Yesterday my wife and I spent part of the afternoon in Richmond at the Virginia Historical Society. We attended the Annual Meeting where I was presented the William M.E. Rachal award for best overall article in the Virginia Magazine of History and Biography in 2005. A number of people were honored, including a high school student for excellence in research, a teacher from Northern Virginia, and various employees and volunteers at the historical society.

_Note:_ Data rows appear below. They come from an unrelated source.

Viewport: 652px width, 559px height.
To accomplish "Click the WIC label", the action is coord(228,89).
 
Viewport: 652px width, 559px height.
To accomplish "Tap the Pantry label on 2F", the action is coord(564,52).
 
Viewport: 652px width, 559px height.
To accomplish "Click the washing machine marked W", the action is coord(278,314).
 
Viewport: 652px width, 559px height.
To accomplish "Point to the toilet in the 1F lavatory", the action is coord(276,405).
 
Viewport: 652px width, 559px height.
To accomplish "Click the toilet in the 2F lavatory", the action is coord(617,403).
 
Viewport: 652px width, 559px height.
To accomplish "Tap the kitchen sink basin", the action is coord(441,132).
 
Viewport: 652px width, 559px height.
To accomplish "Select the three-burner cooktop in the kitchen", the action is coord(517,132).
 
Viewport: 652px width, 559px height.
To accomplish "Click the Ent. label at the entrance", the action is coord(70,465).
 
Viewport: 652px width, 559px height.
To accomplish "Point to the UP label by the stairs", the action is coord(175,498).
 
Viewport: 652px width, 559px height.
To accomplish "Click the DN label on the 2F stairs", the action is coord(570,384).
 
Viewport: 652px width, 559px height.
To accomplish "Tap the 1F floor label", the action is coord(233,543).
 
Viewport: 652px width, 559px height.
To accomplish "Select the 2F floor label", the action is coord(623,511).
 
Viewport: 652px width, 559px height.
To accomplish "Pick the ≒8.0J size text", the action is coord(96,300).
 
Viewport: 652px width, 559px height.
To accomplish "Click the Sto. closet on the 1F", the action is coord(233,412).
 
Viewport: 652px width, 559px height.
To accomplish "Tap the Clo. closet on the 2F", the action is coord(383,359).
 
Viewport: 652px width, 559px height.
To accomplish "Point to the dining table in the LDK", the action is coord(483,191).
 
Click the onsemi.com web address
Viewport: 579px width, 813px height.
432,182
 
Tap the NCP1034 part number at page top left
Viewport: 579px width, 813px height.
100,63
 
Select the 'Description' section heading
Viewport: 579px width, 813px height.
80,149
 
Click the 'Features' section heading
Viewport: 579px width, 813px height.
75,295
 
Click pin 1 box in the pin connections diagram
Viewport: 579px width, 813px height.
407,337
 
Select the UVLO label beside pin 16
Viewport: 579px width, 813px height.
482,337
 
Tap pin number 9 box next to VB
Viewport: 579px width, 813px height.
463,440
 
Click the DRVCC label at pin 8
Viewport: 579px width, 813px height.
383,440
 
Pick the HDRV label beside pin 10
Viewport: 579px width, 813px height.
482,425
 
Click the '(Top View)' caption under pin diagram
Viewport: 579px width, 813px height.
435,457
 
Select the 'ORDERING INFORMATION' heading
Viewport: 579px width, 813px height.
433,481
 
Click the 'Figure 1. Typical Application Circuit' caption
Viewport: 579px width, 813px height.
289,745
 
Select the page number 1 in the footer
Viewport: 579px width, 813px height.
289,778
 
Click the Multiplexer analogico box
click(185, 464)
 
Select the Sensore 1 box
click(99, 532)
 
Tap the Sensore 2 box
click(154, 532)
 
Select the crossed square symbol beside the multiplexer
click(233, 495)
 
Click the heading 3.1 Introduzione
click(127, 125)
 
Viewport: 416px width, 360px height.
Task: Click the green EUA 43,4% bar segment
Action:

My award was presented by John R. Pagan who serves on the editorial advisory board for the journal. I greatly appreciate his kind words about my article. Apparently he thoroughly enjoyed the piece. This was a very important day for me. When I started writing about the Civil War more seriously about 5 years ago I set my sights on publishing something in a respected history journal. I actually remember thinking to myself that if I could get something in the VMHB than I will know that I am on the right track. Winning this award is basically icing on the cake.

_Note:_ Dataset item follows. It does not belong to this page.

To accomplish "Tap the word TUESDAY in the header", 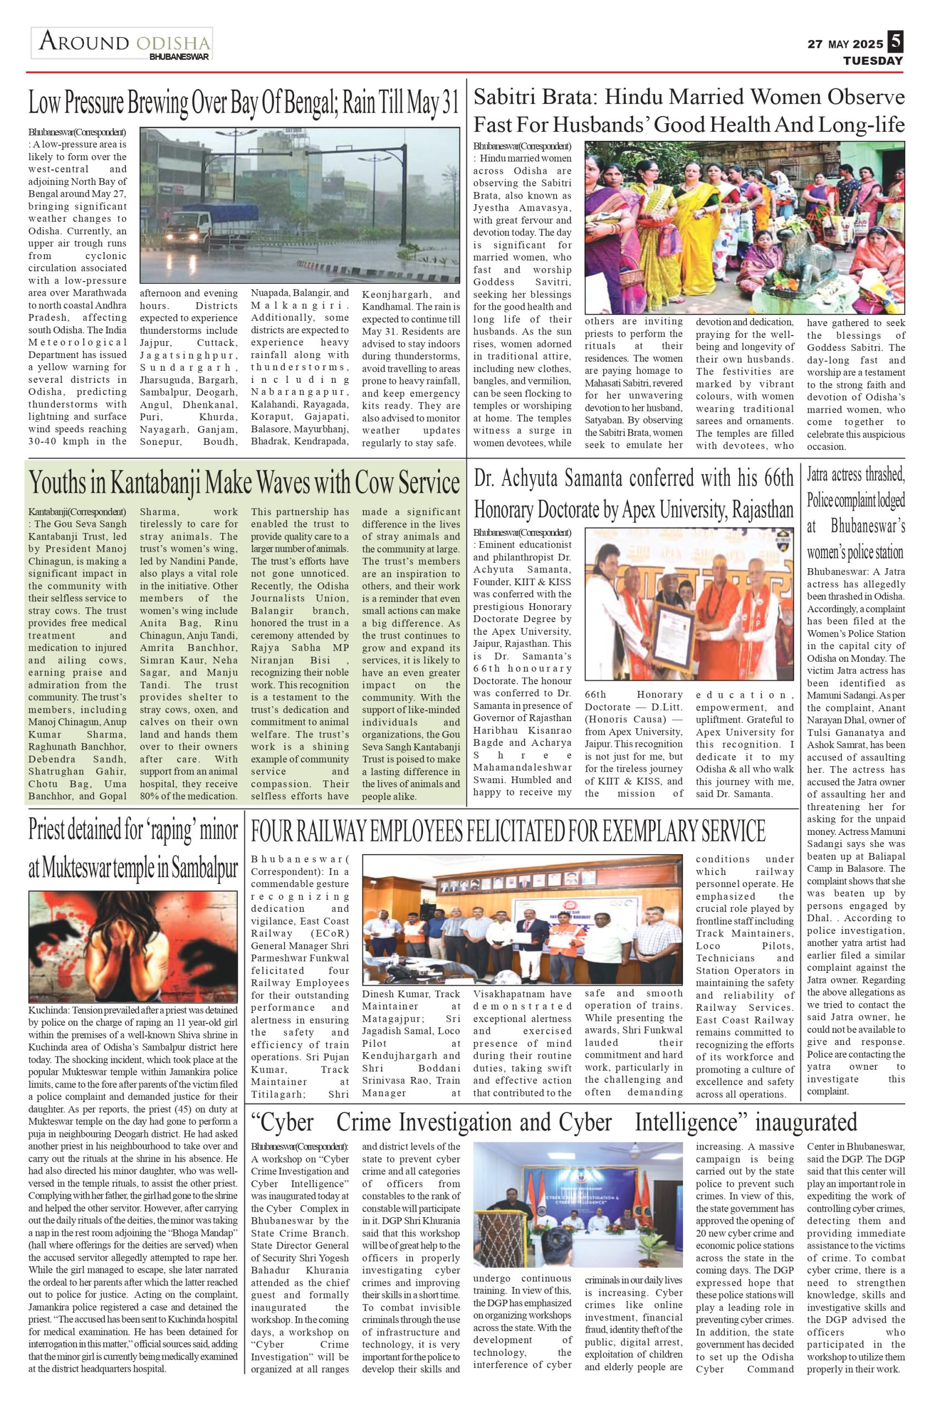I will [x=873, y=61].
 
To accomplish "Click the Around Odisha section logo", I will [x=122, y=43].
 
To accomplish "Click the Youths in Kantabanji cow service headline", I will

I was particularly impressed with the presentation made by the President of the VHS, Charles F. Bryan, who touched on the importance and role of the organization According to Bryan, one of the more important freedoms that we enjoy in this country is the freedom to think and write about the past. It sounds simple, but I don’t think I’ve ever really thought about it in these terms. He mentioned the Taliban’s attempt to destroy the history contained in various archives throughout Afghanistan and the destruction of Buddhist Temples. We have the ability in this country to "learn the lessons of history freely and without censorship." The moral component expressed here is so important to me. I often think of this in the context of my work on Civil War memory. We are free to study the past without censorship, but unfortunately we often do for any number of reasons. Perhaps my work falls into a second-order idea of a freedom to think about the past. On a more practical level, Bryan shared a remarkable statistic on the connection between history and democracy. There are over 15,000 historical societies throughout this country – more than any other nation.
Following the meeting we made our way over to the Virginia House for a reception. There were over 700 people in attendance and by the look and sound of things represented Richmond’s "High Society." Needless to say I felt like a fish out of water, but I still had a good time. All in all it was a great day.
Photograph: The photograph is of Paul Levengood who is the Managing editor of the journal in the center and Nelson Lankford who is the Chief Editor on the right. I am obviously the one on the left.